- **About this exercise**: Retype, without any change, the first line of the records and every line after it through the one containing "Task: Open the Change Log menu".

- **Stored records**:
↓
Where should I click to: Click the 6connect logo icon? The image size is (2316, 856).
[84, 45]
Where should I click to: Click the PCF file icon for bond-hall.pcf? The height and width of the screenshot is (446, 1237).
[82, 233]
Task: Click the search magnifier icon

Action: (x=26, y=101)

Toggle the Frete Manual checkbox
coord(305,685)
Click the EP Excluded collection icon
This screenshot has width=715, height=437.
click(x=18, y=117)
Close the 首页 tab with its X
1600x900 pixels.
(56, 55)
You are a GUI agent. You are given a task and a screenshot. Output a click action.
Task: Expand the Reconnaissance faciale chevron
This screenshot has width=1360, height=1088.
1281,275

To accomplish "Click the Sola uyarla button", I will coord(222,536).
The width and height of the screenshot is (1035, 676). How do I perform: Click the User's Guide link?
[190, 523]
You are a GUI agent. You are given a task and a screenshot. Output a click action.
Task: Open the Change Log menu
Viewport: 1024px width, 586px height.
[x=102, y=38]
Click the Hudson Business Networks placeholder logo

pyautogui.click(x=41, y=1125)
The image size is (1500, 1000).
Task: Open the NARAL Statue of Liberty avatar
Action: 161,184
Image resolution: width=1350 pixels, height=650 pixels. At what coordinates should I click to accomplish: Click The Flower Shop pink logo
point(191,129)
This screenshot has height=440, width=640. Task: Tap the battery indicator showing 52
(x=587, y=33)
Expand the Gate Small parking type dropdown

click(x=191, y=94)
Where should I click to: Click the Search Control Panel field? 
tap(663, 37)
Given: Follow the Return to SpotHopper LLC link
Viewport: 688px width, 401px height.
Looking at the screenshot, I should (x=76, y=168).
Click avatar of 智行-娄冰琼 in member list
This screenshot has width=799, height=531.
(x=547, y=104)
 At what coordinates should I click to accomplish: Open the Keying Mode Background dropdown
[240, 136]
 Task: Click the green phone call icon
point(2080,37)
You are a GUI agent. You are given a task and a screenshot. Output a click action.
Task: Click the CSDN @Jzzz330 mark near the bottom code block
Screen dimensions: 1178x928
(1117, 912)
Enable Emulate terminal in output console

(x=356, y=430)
↑
- **Reply to the exercise**:
Where should I click to: Click the 6connect logo icon? The image size is (2316, 856).
[84, 45]
Where should I click to: Click the PCF file icon for bond-hall.pcf? The height and width of the screenshot is (446, 1237).
[82, 233]
Task: Click the search magnifier icon

Action: (x=26, y=101)

Toggle the Frete Manual checkbox
coord(305,685)
Click the EP Excluded collection icon
This screenshot has width=715, height=437.
click(x=18, y=117)
Close the 首页 tab with its X
1600x900 pixels.
(56, 55)
You are a GUI agent. You are given a task and a screenshot. Output a click action.
Task: Expand the Reconnaissance faciale chevron
This screenshot has width=1360, height=1088.
1281,275

To accomplish "Click the Sola uyarla button", I will coord(222,536).
The width and height of the screenshot is (1035, 676). How do I perform: Click the User's Guide link?
[190, 523]
You are a GUI agent. You are given a task and a screenshot. Output a click action.
Task: Open the Change Log menu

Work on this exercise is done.